Write every line of the following listing exactly as it reads.

*** Opening DATA FOR THE TASK ***

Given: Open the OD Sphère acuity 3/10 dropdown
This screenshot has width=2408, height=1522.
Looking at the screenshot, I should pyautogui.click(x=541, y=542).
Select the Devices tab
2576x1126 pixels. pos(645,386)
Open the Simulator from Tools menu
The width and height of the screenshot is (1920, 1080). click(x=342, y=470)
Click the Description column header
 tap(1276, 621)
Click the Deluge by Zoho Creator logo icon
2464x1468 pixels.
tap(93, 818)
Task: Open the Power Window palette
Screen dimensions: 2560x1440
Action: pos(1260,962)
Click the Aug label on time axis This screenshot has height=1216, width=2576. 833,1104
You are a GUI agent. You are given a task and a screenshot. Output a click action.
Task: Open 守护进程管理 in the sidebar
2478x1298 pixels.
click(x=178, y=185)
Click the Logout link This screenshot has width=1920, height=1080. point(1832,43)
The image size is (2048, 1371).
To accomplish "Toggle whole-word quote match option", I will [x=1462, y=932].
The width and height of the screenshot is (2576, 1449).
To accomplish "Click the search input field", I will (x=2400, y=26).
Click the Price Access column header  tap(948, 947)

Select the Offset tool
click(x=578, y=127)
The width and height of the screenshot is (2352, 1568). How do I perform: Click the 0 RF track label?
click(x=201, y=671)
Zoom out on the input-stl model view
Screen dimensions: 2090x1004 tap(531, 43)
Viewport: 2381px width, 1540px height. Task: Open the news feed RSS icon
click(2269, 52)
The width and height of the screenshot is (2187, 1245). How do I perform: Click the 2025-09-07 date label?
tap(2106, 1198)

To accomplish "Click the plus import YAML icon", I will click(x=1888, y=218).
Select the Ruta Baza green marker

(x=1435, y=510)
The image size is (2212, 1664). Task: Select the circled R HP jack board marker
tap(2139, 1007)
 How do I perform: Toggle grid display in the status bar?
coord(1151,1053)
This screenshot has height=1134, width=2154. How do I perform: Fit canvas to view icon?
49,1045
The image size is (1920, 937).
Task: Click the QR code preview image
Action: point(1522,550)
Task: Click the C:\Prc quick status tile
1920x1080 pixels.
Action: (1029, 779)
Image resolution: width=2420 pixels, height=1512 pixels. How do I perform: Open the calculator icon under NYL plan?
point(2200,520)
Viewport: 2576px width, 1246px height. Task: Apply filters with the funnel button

*** Closing DATA FOR THE TASK ***

[REPLY]:
Given: Open the OD Sphère acuity 3/10 dropdown
This screenshot has width=2408, height=1522.
Looking at the screenshot, I should pyautogui.click(x=541, y=542).
Select the Devices tab
2576x1126 pixels. pos(645,386)
Open the Simulator from Tools menu
The width and height of the screenshot is (1920, 1080). click(x=342, y=470)
Click the Description column header
 tap(1276, 621)
Click the Deluge by Zoho Creator logo icon
2464x1468 pixels.
tap(93, 818)
Task: Open the Power Window palette
Screen dimensions: 2560x1440
Action: pos(1260,962)
Click the Aug label on time axis This screenshot has height=1216, width=2576. 833,1104
You are a GUI agent. You are given a task and a screenshot. Output a click action.
Task: Open 守护进程管理 in the sidebar
2478x1298 pixels.
click(x=178, y=185)
Click the Logout link This screenshot has width=1920, height=1080. point(1832,43)
The image size is (2048, 1371).
To accomplish "Toggle whole-word quote match option", I will [x=1462, y=932].
The width and height of the screenshot is (2576, 1449).
To accomplish "Click the search input field", I will (x=2400, y=26).
Click the Price Access column header  tap(948, 947)

Select the Offset tool
click(x=578, y=127)
The width and height of the screenshot is (2352, 1568). How do I perform: Click the 0 RF track label?
click(x=201, y=671)
Zoom out on the input-stl model view
Screen dimensions: 2090x1004 tap(531, 43)
Viewport: 2381px width, 1540px height. Task: Open the news feed RSS icon
click(2269, 52)
The width and height of the screenshot is (2187, 1245). How do I perform: Click the 2025-09-07 date label?
tap(2106, 1198)

To accomplish "Click the plus import YAML icon", I will click(x=1888, y=218).
Select the Ruta Baza green marker

(x=1435, y=510)
The image size is (2212, 1664). Task: Select the circled R HP jack board marker
tap(2139, 1007)
 How do I perform: Toggle grid display in the status bar?
coord(1151,1053)
This screenshot has height=1134, width=2154. How do I perform: Fit canvas to view icon?
49,1045
The image size is (1920, 937).
Task: Click the QR code preview image
Action: point(1522,550)
Task: Click the C:\Prc quick status tile
1920x1080 pixels.
Action: (1029, 779)
Image resolution: width=2420 pixels, height=1512 pixels. How do I perform: Open the calculator icon under NYL plan?
point(2200,520)
Viewport: 2576px width, 1246px height. Task: Apply filters with the funnel button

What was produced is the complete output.